Work required —
In the rows from the line containing "Image resolution: width=1200" through the end of the rows, substitute "Find the position" for "Identify the location" and reproduce those lines with no other changes, leaving out the pictures.

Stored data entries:
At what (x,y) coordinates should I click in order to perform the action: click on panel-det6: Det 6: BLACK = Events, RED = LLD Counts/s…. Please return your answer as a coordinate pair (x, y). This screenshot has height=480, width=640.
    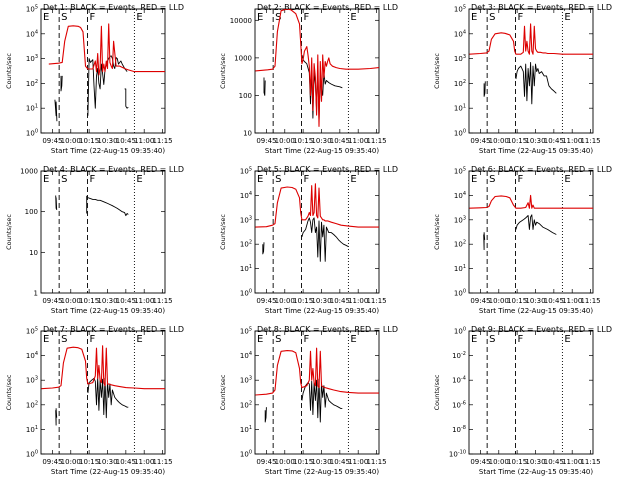
    Looking at the image, I should click on (522, 240).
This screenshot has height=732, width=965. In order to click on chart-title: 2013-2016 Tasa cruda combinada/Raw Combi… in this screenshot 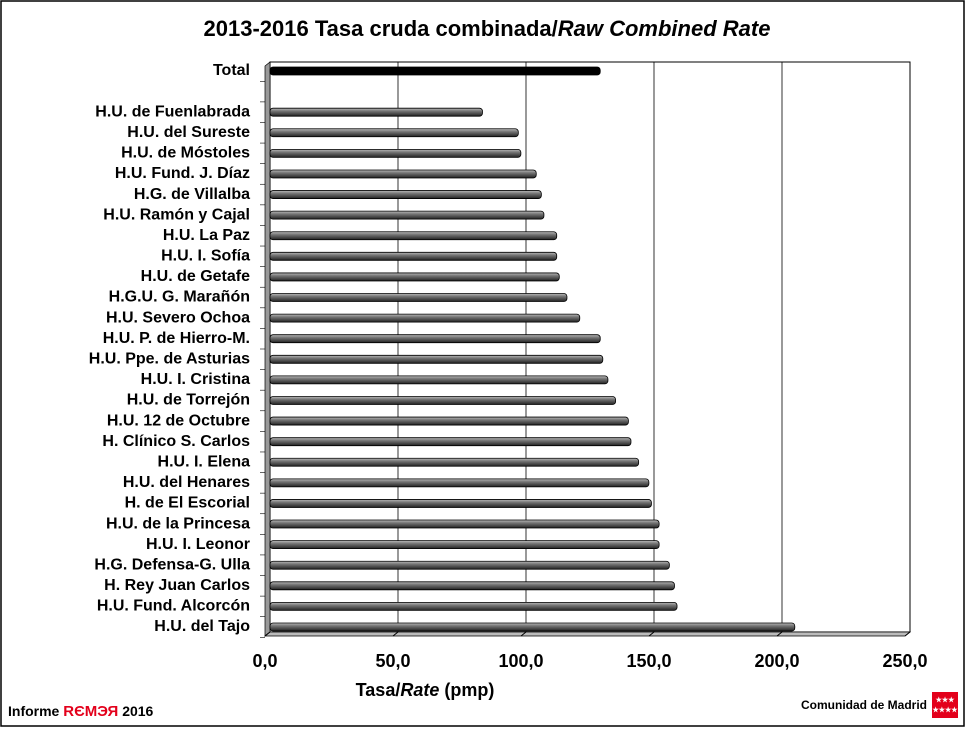, I will do `click(488, 28)`.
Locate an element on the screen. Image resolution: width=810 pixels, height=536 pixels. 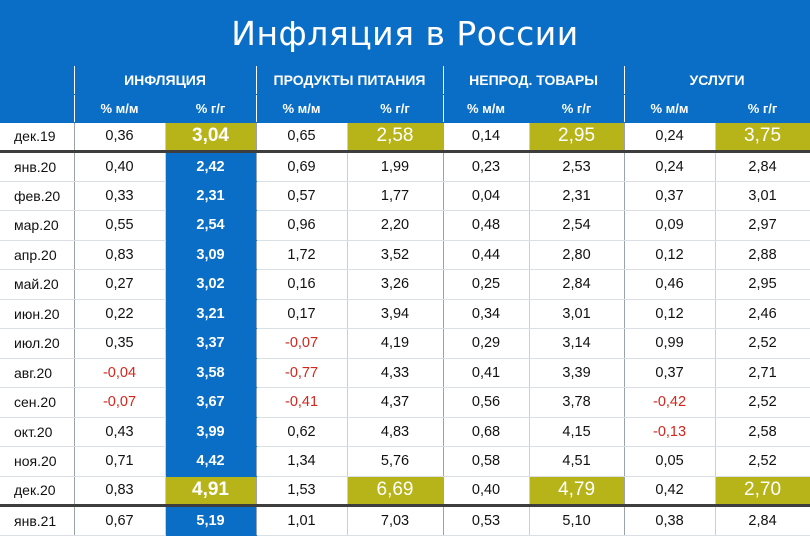
group-header-food: ПРОДУКТЫ ПИТАНИЯ is located at coordinates (350, 80).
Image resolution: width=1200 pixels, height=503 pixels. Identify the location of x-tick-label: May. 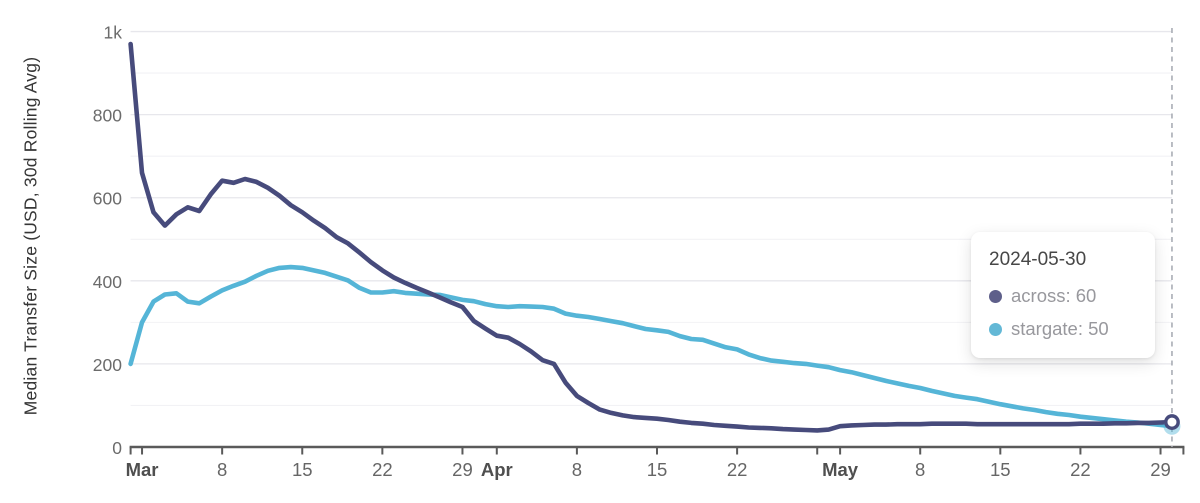
(840, 470).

Problem solution —
Image resolution: width=1200 pixels, height=503 pixels. Find the position of x-tick-label: May. 
(840, 470).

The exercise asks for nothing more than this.